### O que fazer
[1] Responda, com base no relato sobre a tocha olímpica:
(a) O que a nova sensação de felicidade preenchia?
(b) Para que era o convite recebido por e-mail?
(c) Quantas indicações havia e o que elas relatavam?
[2] Diga se cada afirmação concorda com o relato sobre a tocha olímpica e cite as palavras do relato que decidem a resposta.
(a) O convite chegou por e-mail.
(b) As duas indicações foram feitas pela mesma pessoa.
(c) Quem narra diz ter facilidade de se valorizar.
[3] Dê continuidade ao relato sobre a tocha olímpica a partir do ponto em que ele termina.

Aquilo tudo era muito novo em minha vida. A real sensação de felicidade, o prazer de me sentir alguém e fazer parte de algo, o sentimento de estar vivo e de ter encontrado algo que preenchia de prazer o vazio deixado pelas drogas.
Em meio a todas aquelas dúvidas de minha mente, perante minha nova maneira de viver, a única certeza que eu tinha naquele momento era a de que eu gostaria de repetir a experiência muitas outras vezes.
Um dia, ao abrir a minha caixa de e-mail, deparei com um convite para ser um dos condutores da tocha olímpica da Rio 2016, durante o seu percurso pelo país. Não conseguia acreditar nem entender o que estava lendo, tamanha a felicidade. Tratava-se de duas indicações feitas por pessoas diferentes, que relatavam a minha superação de vida por meio do esporte.
Na minha cabeça, poucas pessoas sabem ou admiram a minha história e, em momentos como esse, tenho dificuldade de entender o porquê de eu ser lembrado para algo tão incrível assim. Tantas pessoas merecedoras e justamente eu ter sido lembrado! Tenho uma forte tendência de gritar pelo fracasso e uma dificuldade incrível de me valorizar.

### Registros de dados
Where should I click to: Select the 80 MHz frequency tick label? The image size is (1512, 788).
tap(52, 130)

...

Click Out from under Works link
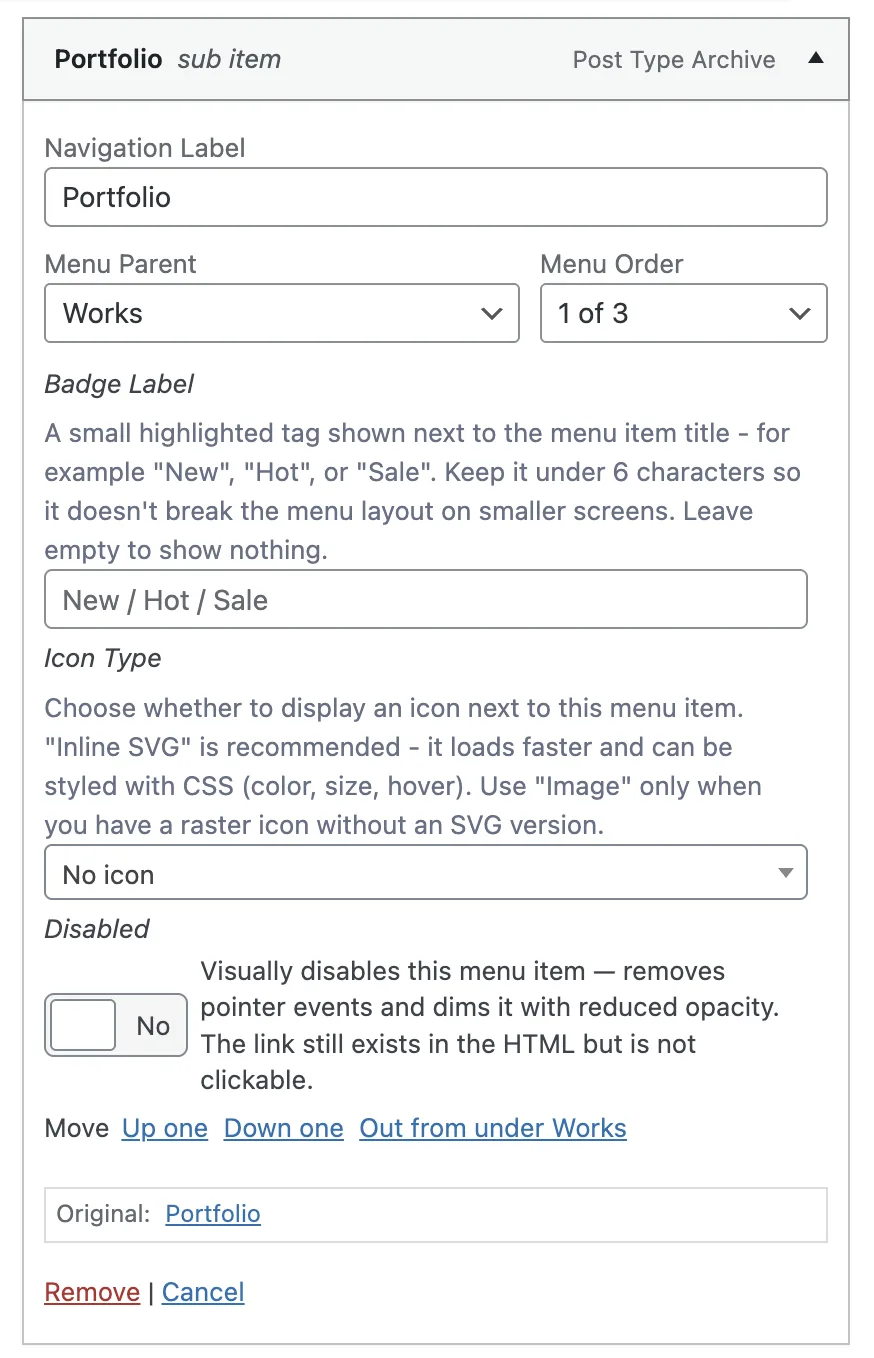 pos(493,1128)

### Resultados do exercício
[1]
(a) O vazio deixado pelas drogas.
(b) Para ser um dos condutores da tocha olímpica da Rio 2016, durante o seu percurso pelo país.
(c) Duas indicações, feitas por pessoas diferentes, que relatavam a superação de vida por meio do esporte.

[2]
(a) Sim: "ao abrir a minha caixa de e-mail, deparei com um convite"
(b) Não: "duas indicações feitas por pessoas diferentes"
(c) Não: "uma dificuldade incrível de me valorizar"

[3]
Passados alguns dias, após contar a boa notícia para todas as pessoas que encontrava pela frente, chegou um segundo e-mail da organização pedindo desculpas e dizendo que tinha havido um erro e que eu não havia sido um dos escolhidos para carregar a tocha olímpica na cidade de Ribeirão Preto. Obviamente, fiquei frustrado com todo aquele engano cometido pela organização do evento, e meus pensamentos de que não era merecedor se encaixaram na realidade daquele momento. Demorou, mas com o tempo aceitei que não era para ser eu um condutor da tocha e me coloquei em meu devido lugar.
A cada pessoa que me perguntava sobre qual seria o dia em que eu iria carregar a tocha, eu tinha que explicar todo o engano ocorrido. As pessoas se revoltavam com a organização, a ponto de eu pensar que estavam exagerando, afinal, é comum alguém cometer um erro.
A passagem da tocha olímpica tomou os noticiários nacionais, afinal de contas, era a primeira vez que o Brasil recebia os Jogos. A cada notícia eu sentia frustração e tristeza por saber que não poderia sentir a sensação de carregar o fogo olímpico que havia sido aceso na Grécia, o berço dos esportes no mundo.
Restando aproximadamente cinco dias para a tocha chegar à região de Ribeirão Preto, recebi um telefonema:
– Alô! É o Cleber?
– Sim, sou eu.
– Eu sou da organização do evento da condução da tocha olímpica e gostaria de saber se você tem disponibilidade e se gostaria de conduzir a tocha na cidade de Araraquara, próxima a Ribeirão Preto.
– Sim, sim, eu tenho disponibilidade, mas é de verdade dessa vez ou é trote?
– Trote, como assim?
– Porque eu recebi um e-mail me convidando e depois outro me desconvidando.
– Cleber, é sério, você será um dos condutores da tocha olímpica na cidade de Araraquara. Surgiu uma nova vaga e por isso estou ligando para saber se você gostaria de ir. Preciso saber o tamanho de roupa que você veste.
Confesso que fiquei bem na dúvida após desligar o telefone, mas com dúvida ou sem dúvida, eu iria para Araraquara no dia e horário combinados. Cheguei a Araraquara acompanhado por minha esposa, minha mãe e uma das minhas sobrinhas. Recebi o meu uniforme oficial e fui para meu ponto estratégico para receber a chama em minha tocha.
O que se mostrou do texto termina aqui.